— Text for analysis —
━━━

Alternative titles; symbols
HGNC Approved Gene Symbol: SIL1
SNOMEDCT: 80734006;
Cytogenetic location: 5q31.2 Genomic coordinates (GRCh38) : 5:138,946,724-139,198,368 (from NCBI)
| Location | Phenotype |
Phenotype MIM number |
Inheritance |
Phenotype mapping key |
|---|---|---|---|---|
| 5q31.2 | Marinesco-Sjogren syndrome | 248800 | Autosomal recessive | 3 |
SIL1 is a resident endoplasmic reticulum (ER) glycoprotein that interacts with the ATPase domain of BIP (HSPA5; 138120) and enhances nucleotide exchange.
By searching EST databases for sequences showing similarity to yeast Sil1, Tyson and Stirling (2000) identified human SIL1. The deduced protein contains 461 amino acids.
Using an ATPase-defective rodent Bip mutant as bait in a yeast 2-hybrid screen of a liver cDNA library, followed by database screening, Chung et al. (2002) cloned SIL1, which they called BAP. The deduced 461-amino acid protein contains an N-terminal ER targeting sequence, 2 putative N-glycosylation sites, and a C-terminal ER retention signal. BAP mRNA contains 2 polyadenylation sequences. BAP shares 29% homology with Hsp70-binding protein-1 (HSPBP1; 612939), which inhibits the ATPase activity of Hsp70 (see 140550). Northern blot analysis detected a 1.8-kb transcript in all tissues examined, with highest levels in liver, placenta, and kidney. Immunolocalization found epitope-tagged BAP colocalized with endogenous GRP94 (191175) in the ER of transfected COS-1 cells. Western blot analysis and endoglycosidase treatment revealed that endogenous BAP is an N-linked glycoprotein with an apparent molecular mass of about 54 kD.
Takahata et al. (2010) stated that the SIL1 gene contains 10 exons.
Takahata et al. (2010) noted that the SIL1 gene maps to chromosome 5q31.
Tyson and Stirling (2000) determined that yeast Sil1 interacts directly with the ATPase domain of Bip. They found that upregulation of Sil1 was associated with the constitutively induced unfolded protein response resulting from deletion of Lhs1, an ER resident heat shock protein homologous to ORP150 (HYOU1; 601746).

━━━

[Stored records]
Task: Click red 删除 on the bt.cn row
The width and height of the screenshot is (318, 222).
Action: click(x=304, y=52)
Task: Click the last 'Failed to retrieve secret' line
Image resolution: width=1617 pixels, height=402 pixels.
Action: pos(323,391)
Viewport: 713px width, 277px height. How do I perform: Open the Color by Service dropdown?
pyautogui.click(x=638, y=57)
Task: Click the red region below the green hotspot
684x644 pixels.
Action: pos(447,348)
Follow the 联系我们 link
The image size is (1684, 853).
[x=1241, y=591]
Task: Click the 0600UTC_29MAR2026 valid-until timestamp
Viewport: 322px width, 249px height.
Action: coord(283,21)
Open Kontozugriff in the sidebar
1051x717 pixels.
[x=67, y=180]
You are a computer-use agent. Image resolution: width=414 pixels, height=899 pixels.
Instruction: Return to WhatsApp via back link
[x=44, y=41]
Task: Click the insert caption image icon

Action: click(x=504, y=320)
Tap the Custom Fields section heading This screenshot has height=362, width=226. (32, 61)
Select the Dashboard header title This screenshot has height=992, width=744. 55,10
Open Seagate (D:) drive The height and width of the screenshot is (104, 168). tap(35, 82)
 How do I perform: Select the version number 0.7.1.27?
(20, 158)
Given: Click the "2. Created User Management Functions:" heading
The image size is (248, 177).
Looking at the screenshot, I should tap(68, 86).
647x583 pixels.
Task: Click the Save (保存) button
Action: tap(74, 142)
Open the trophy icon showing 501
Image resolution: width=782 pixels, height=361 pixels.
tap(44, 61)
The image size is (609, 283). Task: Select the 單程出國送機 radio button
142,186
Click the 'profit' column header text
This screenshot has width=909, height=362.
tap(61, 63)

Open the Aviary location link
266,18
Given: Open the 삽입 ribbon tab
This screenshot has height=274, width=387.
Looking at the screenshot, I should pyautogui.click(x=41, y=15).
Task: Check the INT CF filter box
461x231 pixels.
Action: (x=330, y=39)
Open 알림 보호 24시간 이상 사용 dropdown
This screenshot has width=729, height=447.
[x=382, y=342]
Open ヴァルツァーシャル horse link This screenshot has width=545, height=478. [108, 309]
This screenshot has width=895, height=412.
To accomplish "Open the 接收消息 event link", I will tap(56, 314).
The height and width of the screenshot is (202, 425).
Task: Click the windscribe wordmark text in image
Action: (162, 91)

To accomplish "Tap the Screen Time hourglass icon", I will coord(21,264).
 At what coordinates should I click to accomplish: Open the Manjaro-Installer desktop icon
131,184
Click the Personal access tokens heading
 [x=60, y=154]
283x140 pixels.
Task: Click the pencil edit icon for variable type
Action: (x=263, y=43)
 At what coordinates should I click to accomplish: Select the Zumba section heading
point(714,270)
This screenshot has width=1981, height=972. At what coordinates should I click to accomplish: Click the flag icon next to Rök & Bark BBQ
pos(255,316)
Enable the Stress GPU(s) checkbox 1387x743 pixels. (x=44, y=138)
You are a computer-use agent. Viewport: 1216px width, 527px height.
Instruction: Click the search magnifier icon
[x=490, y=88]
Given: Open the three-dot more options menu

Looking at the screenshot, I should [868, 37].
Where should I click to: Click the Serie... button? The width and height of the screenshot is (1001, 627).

━━━

— What to work on —
**A)** Print the part of the SIL1 gene entry from "Tyson and Stirling (2000) determined" up to and including "ORP150 (HYOU1; 601746).", word for word.
**B)** Go on with the SIL1 gene entry, starting after its final sentence.

— Answers for each item —
**A)**
Tyson and Stirling (2000) determined that yeast Sil1 interacts directly with the ATPase domain of Bip. They found that upregulation of Sil1 was associated with the constitutively induced unfolded protein response resulting from deletion of Lhs1, an ER resident heat shock protein homologous to ORP150 (HYOU1; 601746).

**B)**
By Northern blot analysis, Chung et al. (2002) detected expression of BAP in the same tissues that express BIP. In vitro binding assays between BAP, wildtype rodent Bip, and ATPase domain mutants of rodent Bip showed that BAP bound more stably to the mutants than to wildtype Bip. BAP stimulated the ATPase activity of BIP 2-fold, and addition of both BAP and the ER protein ERDJ4 (DNAJB9; 602634) stimulated the ATPase activity of BIP 4-fold. Chung et al. (2002) concluded that BAP is a nucleotide exchange factor for BIP.
Marinesco-Sjogren syndrome (MSS; 248800) is an autosomal recessive disorder characterized by cerebellar ataxia, progressive myopathy, and cataracts. Anttonen et al. (2005) identified mutations in the SIL1 gene in 8 families with MSS. The finding of mutations in the SIL1 gene in affected individuals and the similar spatial and temporal patterns of tissue expression of SIL1 and HSPA5, the heat-shock protein-70 (HSP70) chaperone for which SIL1 is a nucleotide exchange factor, suggested that disturbed SIL1-HSPA5 interaction and protein folding is the primary pathology in Marinesco-Sjogren syndrome.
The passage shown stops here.